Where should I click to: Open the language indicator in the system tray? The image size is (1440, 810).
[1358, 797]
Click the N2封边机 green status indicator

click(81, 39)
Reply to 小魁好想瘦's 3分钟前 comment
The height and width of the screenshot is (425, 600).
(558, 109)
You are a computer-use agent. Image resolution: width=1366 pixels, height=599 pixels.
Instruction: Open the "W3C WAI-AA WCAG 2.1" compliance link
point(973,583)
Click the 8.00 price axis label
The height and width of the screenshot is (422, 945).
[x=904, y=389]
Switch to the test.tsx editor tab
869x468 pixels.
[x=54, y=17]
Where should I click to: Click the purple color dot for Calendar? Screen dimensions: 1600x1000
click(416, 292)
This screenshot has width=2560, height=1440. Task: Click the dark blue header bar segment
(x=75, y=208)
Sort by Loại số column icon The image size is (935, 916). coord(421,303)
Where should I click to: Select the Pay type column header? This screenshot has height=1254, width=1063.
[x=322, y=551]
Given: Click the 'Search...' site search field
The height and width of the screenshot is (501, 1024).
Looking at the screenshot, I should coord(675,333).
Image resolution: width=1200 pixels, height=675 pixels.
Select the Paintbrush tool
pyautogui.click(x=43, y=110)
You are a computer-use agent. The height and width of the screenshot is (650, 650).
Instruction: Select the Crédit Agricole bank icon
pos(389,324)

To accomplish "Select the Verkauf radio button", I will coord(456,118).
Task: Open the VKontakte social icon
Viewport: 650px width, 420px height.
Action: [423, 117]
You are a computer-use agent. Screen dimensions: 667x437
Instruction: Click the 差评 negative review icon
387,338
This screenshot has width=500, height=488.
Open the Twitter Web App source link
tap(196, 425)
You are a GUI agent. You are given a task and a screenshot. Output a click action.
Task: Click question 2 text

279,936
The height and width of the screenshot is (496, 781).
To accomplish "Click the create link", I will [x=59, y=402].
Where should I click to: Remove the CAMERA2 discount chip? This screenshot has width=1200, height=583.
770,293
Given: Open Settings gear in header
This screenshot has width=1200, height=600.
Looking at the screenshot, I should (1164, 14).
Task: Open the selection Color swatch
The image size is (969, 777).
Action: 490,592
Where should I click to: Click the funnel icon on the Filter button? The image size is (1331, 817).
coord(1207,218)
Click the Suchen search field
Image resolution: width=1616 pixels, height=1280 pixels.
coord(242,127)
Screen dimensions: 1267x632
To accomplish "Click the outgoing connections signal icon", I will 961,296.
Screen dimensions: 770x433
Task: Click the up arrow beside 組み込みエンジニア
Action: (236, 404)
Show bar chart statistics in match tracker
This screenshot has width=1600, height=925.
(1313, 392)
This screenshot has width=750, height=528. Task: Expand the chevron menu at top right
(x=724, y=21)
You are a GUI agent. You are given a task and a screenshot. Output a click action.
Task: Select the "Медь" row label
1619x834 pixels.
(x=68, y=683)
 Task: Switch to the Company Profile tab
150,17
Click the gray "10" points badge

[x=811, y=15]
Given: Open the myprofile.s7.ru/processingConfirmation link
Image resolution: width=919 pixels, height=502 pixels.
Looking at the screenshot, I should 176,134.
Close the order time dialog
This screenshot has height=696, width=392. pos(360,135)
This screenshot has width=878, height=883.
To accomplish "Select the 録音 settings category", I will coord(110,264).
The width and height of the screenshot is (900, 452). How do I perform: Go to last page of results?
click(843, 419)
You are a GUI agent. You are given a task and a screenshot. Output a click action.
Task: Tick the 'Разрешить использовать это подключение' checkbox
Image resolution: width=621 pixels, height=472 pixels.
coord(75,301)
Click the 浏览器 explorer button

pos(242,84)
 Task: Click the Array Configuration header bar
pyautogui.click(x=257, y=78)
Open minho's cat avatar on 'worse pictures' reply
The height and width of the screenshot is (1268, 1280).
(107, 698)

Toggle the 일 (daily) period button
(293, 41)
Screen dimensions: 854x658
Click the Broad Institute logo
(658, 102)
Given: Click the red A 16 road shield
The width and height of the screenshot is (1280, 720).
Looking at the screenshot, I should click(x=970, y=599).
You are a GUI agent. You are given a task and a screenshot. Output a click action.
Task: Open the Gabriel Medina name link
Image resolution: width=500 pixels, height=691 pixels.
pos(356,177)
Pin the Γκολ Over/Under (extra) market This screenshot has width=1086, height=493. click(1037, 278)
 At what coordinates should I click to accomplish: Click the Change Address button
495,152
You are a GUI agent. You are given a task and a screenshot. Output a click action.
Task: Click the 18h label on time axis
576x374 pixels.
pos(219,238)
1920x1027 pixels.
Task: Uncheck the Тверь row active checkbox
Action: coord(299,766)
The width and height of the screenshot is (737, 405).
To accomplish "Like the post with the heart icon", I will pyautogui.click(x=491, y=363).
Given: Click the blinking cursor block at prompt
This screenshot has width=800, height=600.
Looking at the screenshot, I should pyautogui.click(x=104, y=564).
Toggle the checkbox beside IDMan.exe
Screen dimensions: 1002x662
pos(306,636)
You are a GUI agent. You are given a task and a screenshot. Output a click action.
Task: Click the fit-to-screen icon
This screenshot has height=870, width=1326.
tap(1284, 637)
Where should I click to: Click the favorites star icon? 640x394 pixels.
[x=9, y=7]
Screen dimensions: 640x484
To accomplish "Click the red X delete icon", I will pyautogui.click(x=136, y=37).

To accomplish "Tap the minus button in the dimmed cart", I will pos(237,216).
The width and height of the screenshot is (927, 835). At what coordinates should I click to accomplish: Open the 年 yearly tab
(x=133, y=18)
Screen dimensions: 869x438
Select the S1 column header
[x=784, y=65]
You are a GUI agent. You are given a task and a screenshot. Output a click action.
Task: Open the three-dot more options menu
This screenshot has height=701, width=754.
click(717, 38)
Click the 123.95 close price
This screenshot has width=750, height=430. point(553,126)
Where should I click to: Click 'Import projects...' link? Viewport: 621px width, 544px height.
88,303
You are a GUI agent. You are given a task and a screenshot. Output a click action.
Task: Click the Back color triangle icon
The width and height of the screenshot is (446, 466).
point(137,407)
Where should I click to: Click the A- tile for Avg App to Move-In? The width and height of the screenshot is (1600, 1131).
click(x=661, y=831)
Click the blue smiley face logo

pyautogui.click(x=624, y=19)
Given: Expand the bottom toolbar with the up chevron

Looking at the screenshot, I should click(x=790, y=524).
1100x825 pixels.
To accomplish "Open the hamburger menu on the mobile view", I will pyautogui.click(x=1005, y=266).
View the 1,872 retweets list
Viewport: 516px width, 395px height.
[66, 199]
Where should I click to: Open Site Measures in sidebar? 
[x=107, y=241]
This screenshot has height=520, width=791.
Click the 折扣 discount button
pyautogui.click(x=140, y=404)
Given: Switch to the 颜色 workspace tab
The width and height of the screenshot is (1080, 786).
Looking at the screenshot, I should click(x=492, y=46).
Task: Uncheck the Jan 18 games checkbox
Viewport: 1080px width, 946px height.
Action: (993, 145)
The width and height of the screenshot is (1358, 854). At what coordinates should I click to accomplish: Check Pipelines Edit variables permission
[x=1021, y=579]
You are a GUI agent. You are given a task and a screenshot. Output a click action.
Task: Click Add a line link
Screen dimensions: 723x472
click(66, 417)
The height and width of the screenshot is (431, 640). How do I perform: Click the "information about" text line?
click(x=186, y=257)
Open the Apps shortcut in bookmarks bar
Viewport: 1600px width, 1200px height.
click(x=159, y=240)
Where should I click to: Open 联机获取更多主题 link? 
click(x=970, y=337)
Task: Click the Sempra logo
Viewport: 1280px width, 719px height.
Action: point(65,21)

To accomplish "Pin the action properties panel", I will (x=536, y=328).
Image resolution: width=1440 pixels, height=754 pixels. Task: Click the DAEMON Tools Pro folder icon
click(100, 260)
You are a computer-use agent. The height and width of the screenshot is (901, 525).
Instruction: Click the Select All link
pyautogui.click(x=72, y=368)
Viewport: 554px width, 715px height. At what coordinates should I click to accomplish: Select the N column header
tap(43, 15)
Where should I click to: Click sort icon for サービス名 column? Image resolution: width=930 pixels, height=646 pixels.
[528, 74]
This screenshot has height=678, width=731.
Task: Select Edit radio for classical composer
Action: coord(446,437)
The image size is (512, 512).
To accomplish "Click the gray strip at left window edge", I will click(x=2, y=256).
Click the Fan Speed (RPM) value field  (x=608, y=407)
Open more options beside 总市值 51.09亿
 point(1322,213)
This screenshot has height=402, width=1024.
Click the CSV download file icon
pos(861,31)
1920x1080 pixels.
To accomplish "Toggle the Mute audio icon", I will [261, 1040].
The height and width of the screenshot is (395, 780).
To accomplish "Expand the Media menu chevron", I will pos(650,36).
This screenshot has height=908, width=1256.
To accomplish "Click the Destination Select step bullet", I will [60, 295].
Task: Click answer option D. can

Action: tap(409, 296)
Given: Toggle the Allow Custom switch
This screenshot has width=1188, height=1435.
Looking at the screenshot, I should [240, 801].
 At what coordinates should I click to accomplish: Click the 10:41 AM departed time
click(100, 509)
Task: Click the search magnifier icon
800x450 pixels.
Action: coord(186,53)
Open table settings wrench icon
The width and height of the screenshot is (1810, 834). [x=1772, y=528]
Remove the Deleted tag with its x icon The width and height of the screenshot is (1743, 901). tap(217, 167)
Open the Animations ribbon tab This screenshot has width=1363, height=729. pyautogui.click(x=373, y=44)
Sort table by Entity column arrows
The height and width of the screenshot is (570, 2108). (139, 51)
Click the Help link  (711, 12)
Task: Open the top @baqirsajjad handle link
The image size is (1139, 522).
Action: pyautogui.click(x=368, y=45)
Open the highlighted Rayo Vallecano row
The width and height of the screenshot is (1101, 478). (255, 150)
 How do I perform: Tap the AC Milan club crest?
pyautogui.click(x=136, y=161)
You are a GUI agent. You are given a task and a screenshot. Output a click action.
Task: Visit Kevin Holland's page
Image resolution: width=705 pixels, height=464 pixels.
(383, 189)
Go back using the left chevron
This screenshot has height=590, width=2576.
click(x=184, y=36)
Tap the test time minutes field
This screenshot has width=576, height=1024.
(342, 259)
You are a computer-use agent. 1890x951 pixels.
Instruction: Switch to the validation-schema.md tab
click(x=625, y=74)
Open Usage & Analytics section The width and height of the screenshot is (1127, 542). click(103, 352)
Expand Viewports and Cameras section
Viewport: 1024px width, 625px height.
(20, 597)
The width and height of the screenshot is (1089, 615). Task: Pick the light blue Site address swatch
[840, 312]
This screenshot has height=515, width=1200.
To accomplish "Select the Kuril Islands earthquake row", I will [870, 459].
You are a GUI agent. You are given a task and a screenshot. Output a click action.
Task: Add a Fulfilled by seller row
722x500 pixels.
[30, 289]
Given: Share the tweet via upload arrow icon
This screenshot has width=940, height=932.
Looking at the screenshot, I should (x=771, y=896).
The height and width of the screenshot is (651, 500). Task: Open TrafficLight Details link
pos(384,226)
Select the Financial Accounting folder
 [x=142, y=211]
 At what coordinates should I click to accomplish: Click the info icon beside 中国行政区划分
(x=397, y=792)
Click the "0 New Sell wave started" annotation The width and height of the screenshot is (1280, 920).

### WHAT TO WORK ON
Extract from the records above the lines from the one containing "Task: Visit Kevin Holland's page" to the one containing "This screenshot has height=515, width=1200.", both lines included, exactly as they appear and with nothing else.

### EXERCISE OUTPUT
Task: Visit Kevin Holland's page
Image resolution: width=705 pixels, height=464 pixels.
(383, 189)
Go back using the left chevron
This screenshot has height=590, width=2576.
click(x=184, y=36)
Tap the test time minutes field
This screenshot has width=576, height=1024.
(342, 259)
You are a computer-use agent. 1890x951 pixels.
Instruction: Switch to the validation-schema.md tab
click(x=625, y=74)
Open Usage & Analytics section The width and height of the screenshot is (1127, 542). click(103, 352)
Expand Viewports and Cameras section
Viewport: 1024px width, 625px height.
(20, 597)
The width and height of the screenshot is (1089, 615). Task: Pick the light blue Site address swatch
[840, 312]
This screenshot has height=515, width=1200.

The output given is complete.